### Work order
In the data below, which lines hold the word "pixels"? Copy them.

### Given entries

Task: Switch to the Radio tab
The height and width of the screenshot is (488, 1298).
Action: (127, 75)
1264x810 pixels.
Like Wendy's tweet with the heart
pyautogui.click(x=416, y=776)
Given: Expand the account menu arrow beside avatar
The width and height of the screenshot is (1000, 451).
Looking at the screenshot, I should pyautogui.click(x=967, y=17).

...

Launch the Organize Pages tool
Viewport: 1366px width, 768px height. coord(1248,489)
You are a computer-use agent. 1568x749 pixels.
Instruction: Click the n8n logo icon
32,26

### Response to the exercise
1264x810 pixels.
You are a computer-use agent. 1568x749 pixels.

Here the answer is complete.